When a Passion Becomes a Career – Bernie Vasquez

A conversation with consummate warbird pilot Bernie Vasquez about his aviation journey.



By Stephen Chapis

At Oshkosh 2023, the two of the biggest highlights of the show were the appearance of Warren’s Piectch’s P-51C Bendix racer Thunderbird (USAAF #43-6859, N5528N) and the Dakota Air Museum’s combat veteran Republic P-47D USAAF #42-27609 (NX4747D) Bonnie. Showing off the aircraft that week was Bernie Vasquez, a consummate warbird pilot whose logbook is filled with the most epic warbird and classic aircraft in the world. Like so many pilots, Berine’s story started at the local airport.

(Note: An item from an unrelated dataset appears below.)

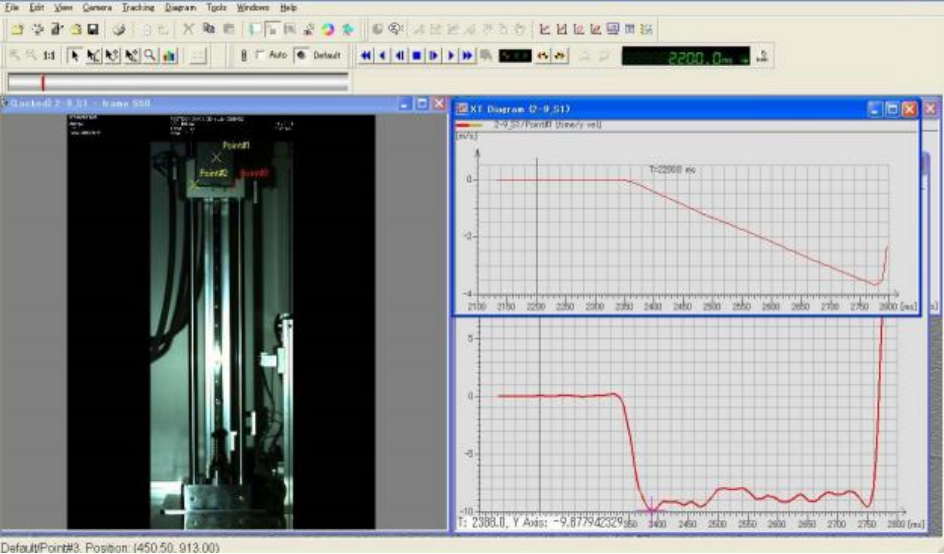Enable the Auto checkbox
944x554 pixels.
(262, 56)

Bernie related, “When I was a kid, my mom was a single mom and we had Nut Tree Airport (VCB), which was in Vacaville, California. They had a very unique little deal where they had a ramp that the pilot could fly into, and then they had a restaurant and toy store and a bookstore, which was aviation-based. So, my mom would take me out there, and I’d just watch the airplanes….My nephew and I…my parents had me very late in life, so my nephew and I were the same age…rode our bikes out there in the summer and we would go down this path and there was the whole airport. We rode around, met a couple people, including a guy named Eugene Thormbrew, who’s no longer with us, and he had a little Piper Tri-Pacer, and I worked out a deal with him. He said, ‘If you come wash my airplane, I’ll give you a ride, but I got to meet with your parents first.'”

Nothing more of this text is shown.